WHAT IS BEING ASKED
Please report how many lines in the data below contain "message". Nothing besides the number should be written.

##### EXTRACTED INFORMATION #####

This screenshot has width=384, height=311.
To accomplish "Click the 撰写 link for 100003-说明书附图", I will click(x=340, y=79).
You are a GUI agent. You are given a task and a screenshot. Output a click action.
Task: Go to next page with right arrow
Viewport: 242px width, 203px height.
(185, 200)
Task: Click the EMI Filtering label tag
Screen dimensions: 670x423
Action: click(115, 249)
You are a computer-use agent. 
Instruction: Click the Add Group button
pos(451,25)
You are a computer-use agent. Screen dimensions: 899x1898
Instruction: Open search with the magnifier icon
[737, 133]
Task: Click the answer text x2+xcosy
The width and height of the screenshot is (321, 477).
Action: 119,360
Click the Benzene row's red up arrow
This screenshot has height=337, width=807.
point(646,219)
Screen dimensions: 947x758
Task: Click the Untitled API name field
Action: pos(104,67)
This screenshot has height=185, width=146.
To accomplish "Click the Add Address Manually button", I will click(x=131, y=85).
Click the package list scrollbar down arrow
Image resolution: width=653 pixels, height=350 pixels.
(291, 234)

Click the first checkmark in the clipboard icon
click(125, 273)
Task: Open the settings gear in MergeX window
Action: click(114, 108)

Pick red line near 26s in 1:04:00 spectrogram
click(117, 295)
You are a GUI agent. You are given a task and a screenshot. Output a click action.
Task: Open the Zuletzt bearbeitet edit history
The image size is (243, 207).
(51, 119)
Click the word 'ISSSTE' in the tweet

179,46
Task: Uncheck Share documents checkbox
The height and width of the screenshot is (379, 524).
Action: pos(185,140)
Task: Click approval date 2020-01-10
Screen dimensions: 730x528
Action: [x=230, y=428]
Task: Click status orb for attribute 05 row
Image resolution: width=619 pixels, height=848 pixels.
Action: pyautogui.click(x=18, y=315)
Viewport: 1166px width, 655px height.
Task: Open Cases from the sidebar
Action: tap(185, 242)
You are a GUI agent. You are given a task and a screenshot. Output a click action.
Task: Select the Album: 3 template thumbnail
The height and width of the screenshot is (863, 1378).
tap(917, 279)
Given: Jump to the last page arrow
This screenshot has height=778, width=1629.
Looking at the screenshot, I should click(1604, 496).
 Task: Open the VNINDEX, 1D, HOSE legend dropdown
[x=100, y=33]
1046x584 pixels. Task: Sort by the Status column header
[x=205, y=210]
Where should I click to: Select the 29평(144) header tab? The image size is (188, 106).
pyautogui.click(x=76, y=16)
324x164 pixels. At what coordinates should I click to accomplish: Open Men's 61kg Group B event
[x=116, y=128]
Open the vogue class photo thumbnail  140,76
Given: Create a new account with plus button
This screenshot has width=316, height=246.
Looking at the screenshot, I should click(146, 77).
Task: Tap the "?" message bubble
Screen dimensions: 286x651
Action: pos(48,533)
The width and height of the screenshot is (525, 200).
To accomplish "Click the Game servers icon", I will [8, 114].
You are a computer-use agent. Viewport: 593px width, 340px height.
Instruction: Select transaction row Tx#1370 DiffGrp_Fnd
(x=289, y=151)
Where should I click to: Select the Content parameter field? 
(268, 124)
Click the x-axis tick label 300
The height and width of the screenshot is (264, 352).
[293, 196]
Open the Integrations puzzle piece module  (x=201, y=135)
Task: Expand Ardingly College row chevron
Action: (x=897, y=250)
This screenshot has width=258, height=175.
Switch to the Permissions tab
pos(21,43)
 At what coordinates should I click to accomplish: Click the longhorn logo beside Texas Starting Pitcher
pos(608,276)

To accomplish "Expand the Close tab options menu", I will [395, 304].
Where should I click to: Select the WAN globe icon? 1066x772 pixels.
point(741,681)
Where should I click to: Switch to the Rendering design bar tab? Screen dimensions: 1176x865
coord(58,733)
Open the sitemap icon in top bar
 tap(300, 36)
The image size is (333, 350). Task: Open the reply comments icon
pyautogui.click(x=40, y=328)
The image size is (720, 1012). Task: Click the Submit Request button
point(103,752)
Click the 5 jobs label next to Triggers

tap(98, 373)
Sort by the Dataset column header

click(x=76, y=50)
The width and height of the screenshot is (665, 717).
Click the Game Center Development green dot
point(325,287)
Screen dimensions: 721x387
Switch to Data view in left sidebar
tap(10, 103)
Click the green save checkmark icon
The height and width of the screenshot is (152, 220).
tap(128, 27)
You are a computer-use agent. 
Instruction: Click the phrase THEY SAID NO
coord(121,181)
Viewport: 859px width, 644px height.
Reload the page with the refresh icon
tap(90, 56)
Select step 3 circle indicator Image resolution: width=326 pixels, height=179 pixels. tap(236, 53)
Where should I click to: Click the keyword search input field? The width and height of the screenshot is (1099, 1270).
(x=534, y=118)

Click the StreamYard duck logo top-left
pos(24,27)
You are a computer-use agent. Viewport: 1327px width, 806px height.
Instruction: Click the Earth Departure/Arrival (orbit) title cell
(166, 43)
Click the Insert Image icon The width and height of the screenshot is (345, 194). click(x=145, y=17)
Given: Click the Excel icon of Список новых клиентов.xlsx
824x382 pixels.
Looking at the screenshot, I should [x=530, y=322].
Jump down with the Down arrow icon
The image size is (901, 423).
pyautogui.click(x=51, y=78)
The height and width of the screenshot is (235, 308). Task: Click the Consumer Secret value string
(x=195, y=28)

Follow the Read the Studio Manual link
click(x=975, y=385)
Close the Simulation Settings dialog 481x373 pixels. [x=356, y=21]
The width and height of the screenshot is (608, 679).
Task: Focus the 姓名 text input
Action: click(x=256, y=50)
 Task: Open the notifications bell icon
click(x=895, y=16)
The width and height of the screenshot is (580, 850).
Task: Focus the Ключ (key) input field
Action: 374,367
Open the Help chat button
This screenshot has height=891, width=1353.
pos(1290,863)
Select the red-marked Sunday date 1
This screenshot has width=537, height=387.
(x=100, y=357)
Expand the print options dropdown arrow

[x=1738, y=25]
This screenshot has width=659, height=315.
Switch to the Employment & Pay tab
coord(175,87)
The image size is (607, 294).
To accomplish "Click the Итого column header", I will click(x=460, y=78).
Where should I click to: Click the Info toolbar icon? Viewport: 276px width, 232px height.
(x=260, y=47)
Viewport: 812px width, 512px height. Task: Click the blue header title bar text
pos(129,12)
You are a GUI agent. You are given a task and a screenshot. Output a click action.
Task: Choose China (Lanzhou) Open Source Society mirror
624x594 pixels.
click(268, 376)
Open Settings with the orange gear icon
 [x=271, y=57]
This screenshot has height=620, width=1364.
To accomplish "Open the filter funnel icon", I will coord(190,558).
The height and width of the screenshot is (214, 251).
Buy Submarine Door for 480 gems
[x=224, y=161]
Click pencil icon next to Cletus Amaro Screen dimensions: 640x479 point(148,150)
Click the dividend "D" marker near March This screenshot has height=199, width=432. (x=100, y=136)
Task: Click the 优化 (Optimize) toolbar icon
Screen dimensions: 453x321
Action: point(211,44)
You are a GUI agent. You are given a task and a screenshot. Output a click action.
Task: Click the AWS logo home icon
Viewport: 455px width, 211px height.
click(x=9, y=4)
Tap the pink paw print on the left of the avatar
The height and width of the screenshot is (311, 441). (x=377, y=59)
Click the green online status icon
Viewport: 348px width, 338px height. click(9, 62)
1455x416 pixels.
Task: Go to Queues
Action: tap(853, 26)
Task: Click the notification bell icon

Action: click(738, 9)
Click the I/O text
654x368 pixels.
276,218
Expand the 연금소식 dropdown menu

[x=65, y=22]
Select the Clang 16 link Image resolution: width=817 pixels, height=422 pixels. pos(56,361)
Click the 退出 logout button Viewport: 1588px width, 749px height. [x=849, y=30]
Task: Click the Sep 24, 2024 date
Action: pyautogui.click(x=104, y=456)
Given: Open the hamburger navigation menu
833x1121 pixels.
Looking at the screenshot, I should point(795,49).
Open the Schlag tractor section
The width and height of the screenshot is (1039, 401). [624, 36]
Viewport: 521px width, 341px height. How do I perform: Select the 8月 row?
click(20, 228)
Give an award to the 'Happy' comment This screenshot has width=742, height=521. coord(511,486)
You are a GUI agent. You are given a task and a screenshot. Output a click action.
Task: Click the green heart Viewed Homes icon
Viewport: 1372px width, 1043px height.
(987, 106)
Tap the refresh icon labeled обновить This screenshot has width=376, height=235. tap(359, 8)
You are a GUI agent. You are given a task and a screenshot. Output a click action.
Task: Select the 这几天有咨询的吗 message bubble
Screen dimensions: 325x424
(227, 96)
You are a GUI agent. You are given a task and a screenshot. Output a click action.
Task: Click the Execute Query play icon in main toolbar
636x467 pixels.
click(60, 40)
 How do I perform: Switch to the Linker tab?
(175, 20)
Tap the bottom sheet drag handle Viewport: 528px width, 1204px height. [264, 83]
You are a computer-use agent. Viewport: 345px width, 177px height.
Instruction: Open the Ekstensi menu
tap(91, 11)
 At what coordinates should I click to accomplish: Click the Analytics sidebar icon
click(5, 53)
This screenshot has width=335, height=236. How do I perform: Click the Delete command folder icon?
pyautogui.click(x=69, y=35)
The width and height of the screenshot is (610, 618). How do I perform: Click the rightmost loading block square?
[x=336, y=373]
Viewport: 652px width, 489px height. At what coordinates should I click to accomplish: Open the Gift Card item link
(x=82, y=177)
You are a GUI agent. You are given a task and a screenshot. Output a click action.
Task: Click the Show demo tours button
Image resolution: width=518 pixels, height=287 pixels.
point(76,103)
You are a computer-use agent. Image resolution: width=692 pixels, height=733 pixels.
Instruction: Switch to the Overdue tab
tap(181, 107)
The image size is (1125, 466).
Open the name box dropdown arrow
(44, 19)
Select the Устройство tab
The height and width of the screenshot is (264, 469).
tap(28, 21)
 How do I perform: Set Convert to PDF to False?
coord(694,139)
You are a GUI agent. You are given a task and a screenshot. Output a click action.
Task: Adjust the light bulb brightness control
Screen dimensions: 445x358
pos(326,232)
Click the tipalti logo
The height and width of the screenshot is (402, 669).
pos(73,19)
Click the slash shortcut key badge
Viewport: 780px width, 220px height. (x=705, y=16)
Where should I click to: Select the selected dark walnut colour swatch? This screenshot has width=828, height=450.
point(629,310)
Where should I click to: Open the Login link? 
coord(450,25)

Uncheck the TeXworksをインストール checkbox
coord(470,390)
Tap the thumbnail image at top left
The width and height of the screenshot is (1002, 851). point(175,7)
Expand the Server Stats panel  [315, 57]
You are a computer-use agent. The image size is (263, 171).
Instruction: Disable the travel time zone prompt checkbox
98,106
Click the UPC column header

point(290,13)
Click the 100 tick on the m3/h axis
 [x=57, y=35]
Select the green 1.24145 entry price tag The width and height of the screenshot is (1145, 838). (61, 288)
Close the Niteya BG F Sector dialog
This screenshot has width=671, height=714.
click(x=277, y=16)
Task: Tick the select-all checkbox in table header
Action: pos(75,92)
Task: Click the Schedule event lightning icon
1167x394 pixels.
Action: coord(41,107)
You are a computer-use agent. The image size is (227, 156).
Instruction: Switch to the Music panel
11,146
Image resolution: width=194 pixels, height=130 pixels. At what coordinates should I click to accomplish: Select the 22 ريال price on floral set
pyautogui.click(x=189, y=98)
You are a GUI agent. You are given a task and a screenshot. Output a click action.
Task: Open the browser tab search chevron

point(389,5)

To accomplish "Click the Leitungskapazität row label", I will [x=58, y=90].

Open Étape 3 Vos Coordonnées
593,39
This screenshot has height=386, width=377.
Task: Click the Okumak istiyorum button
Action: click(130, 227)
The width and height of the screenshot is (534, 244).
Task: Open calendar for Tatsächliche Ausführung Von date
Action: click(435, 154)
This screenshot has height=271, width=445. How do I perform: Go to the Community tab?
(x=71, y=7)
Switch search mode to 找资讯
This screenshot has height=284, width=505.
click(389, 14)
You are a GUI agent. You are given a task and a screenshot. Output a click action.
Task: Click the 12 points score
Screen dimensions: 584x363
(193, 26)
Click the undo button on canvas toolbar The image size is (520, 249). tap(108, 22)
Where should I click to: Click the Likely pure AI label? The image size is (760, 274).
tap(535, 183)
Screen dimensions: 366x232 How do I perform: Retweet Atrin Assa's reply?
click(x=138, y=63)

#####

EXPECTED OUTPUT
2